My problem (and fear) is that Sony started out with a great game – EverQuest 2 – and continually kept dumbing down the game over and over until it resembled WoW.
And then they changed all the spell effects so that it LOOKED like WoW.
EQ Next’s art looks very similar to WoW and that’s a bit off-putting, but if they can do what they’re saying and not end up removing half the game mechanics later on because they’re “too complicated” then it looks like I’ll be playing this.
But, I’ll be wary. I spent more than 7 years in EverQuest 2’s world, and the last 2 years of that was when they got rid of most of the things veteran players liked so that they could get all the casual crowd in.
Getting new players in is good, but at the expense of the majority of your veterans?
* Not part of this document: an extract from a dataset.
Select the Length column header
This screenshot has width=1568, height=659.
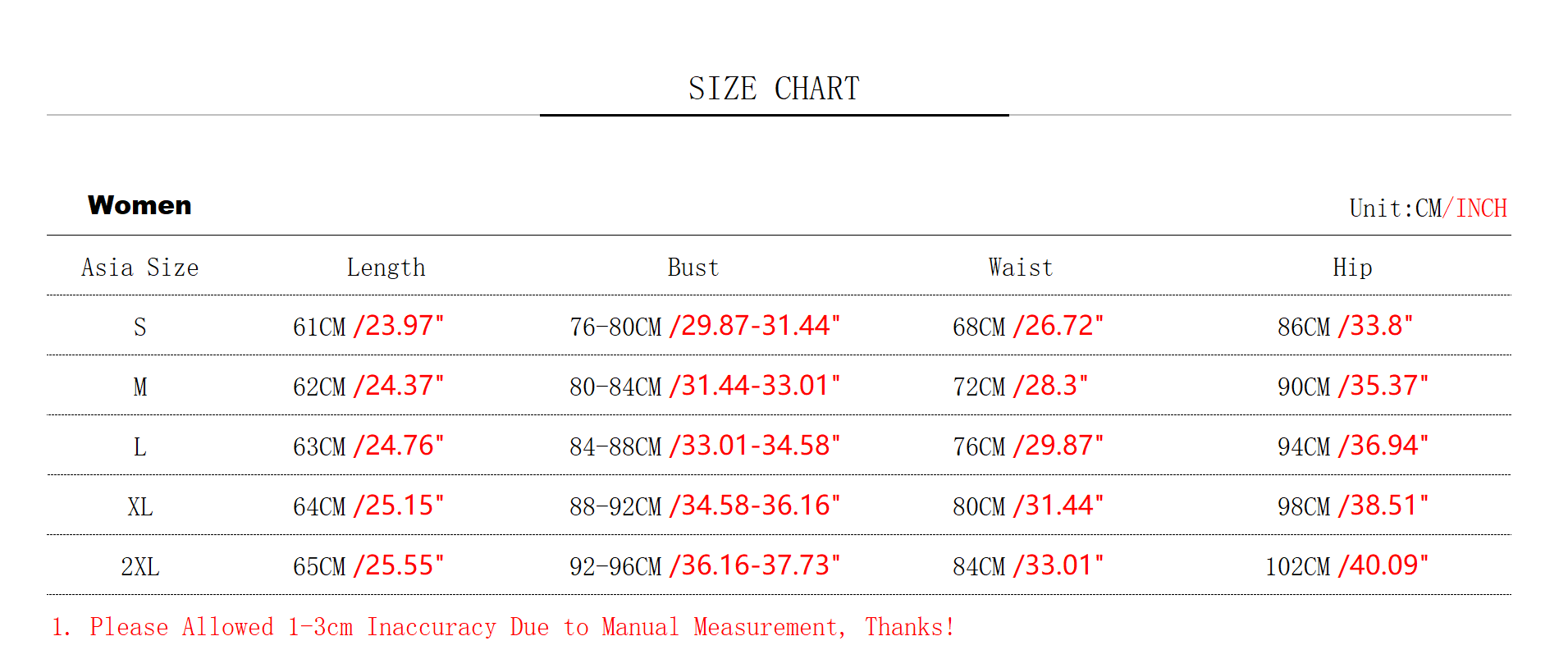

Not so good.
“But EverQuest Next takes these ideas to new heights.
Instead of simply jumping, there’s a full-on parkour system, which should give players a sense that they’re running through a world instead of just walking on top of it to get to the next monster to kill. The multi-classing system allows players to mix-and-match abilities from more than 40 distinct professions, giving them freedom to play the game the way they want to play.”
So basically exactly what Final Fantasy XIV: A Realm Reborn does with their cross-Class system (minus 32 Classes. FFXIV only has Gladiator, Pugilist, Archer, Lancer, Thaumaturge, Conjurer, Marauder and Arcanist(?) as the currently available Classes. As well as 9 Jobs, though those are different).
plus the trade skills that act like classes as well
Yeah, I was going to mention that, but I couldn’t remember what it was called (Additional Skills in the menu, I think).
Trials of Ascencion will still be much better…
Everquest Next will be an even bigger anticipated dud than D3. Mark my words. The gaming model will attempt to satisfy the wants of too many different gamers instead of sticking to their original hardcore gamer appeal and end up with a WOW 2.0, repackaged and rehashed with a few differences that WOW will incorporate after EQ release. If you’re showcasing a god damned Kerran, then game over.